The apparatus embodiments described above are merely illustrative, in which the modules illustrated as separate components may or may not be physically separate, and the components shown as modules may or may not be physical, i.e., may be located in one place, or may be distributed over multiple network modules. Some or all of the modules may be selected according to actual needs to achieve the purpose of the solution of this embodiment. Those of ordinary skill in the art will understand and implement the present invention without undue burden.

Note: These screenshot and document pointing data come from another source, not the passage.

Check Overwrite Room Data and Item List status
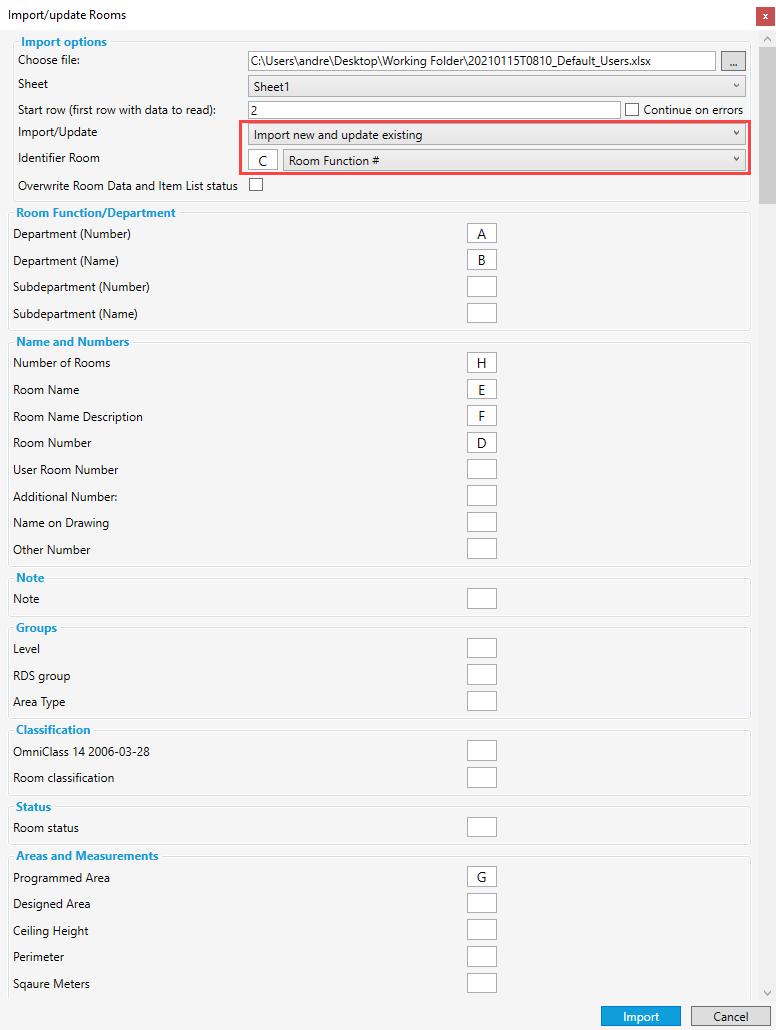 [255, 185]
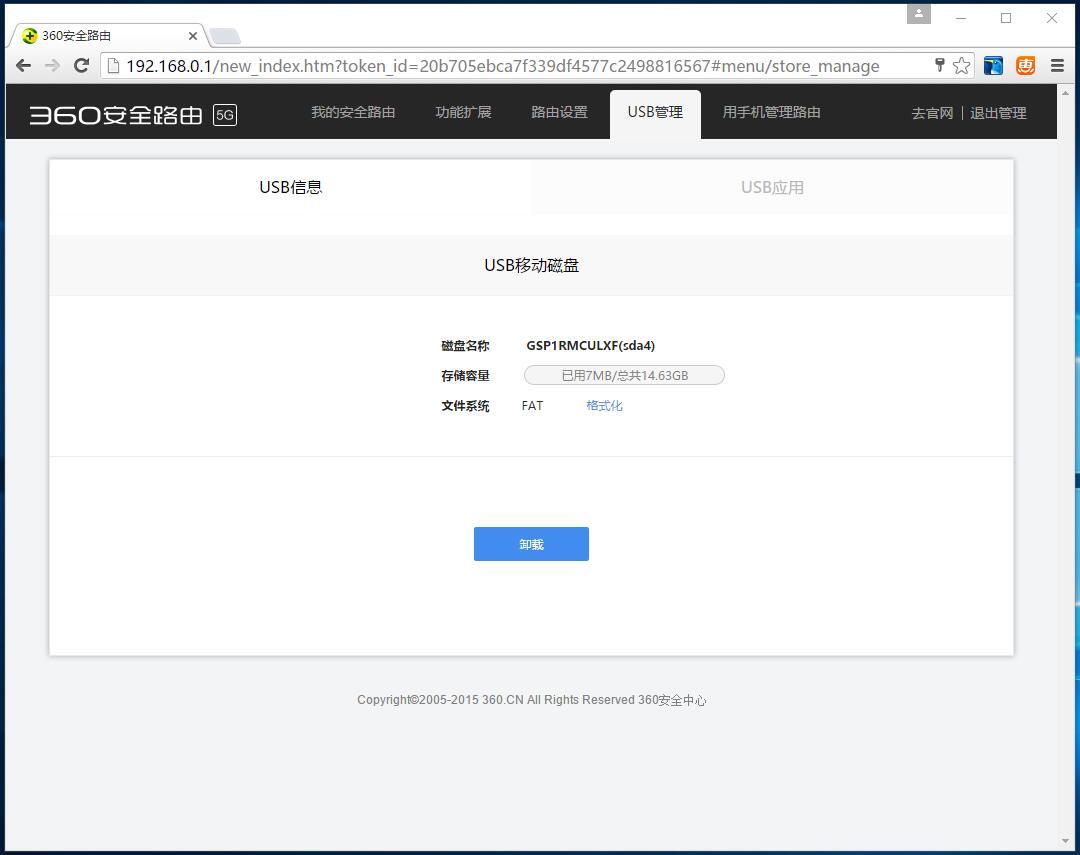The width and height of the screenshot is (1080, 855).
Task: Click the 格式化 format link
Action: pyautogui.click(x=604, y=405)
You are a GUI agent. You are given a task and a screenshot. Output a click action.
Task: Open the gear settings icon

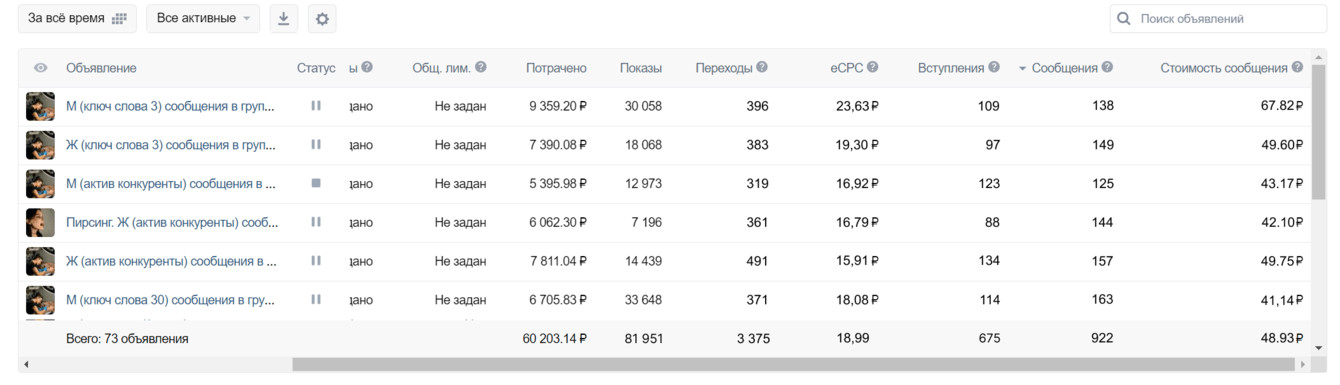[x=322, y=18]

From the above detailed description of the embodiments, it will be apparent to those skilled in the art that the embodiments may be implemented by means of software plus necessary general hardware platforms, or of course by means of hardware. Based on such understanding, the foregoing technical solutions may be embodied essentially or in part in the form of a software product that may be stored in a computer-readable storage medium including Read-Only Memory (ROM), random-access Memory (Random Access Memory, RAM), programmable Read-Only Memory (Programmable Read-Only Memory, PROM), erasable programmable Read-Only Memory (Erasable Programmable Read Only Memory, EPROM), one-time programmable Read-Only Memory (OTPROM), electrically erasable programmable Read-Only Memory (EEPROM), compact disc Read-Only Memory (Compact Disc Read-Only Memory, CD-ROM) or other optical disc Memory, magnetic disc Memory, tape Memory, or any other medium that can be used for computer-readable carrying or storing data.
Finally, it should be noted that: the embodiment of the invention discloses a network asset certificate identification method and device, which are disclosed as preferred embodiments of the invention, and are only used for illustrating the technical scheme of the invention, but not limiting the technical scheme; although the invention has been described in detail with reference to the foregoing embodiments, those of ordinary skill in the art will understand that; the technical scheme recorded in the various embodiments can be modified or part of technical features in the technical scheme can be replaced equivalently; such modifications and substitutions do not depart from the spirit and scope of the corresponding technical solutions.

Claims (10)

1. A method of network asset certificate identification, the method comprising:
s1, acquiring certificate information of a network asset, wherein the certificate information of the network asset forms an asset certificate library;
s2, processing certificate information of the network asset in the asset certificate library to obtain characteristic information of the network asset, wherein the characteristic information of the network asset forms a characteristic library;
s3, training a preset network asset certificate recognition model by utilizing the characteristic information of the network asset in the characteristic library to obtain a training network asset certificate recognition model;
S4, acquiring the certificate information of the network asset to be identified, and processing the certificate information of the network asset to be identified by utilizing the training network asset certificate identification model to obtain a network asset certificate identification result.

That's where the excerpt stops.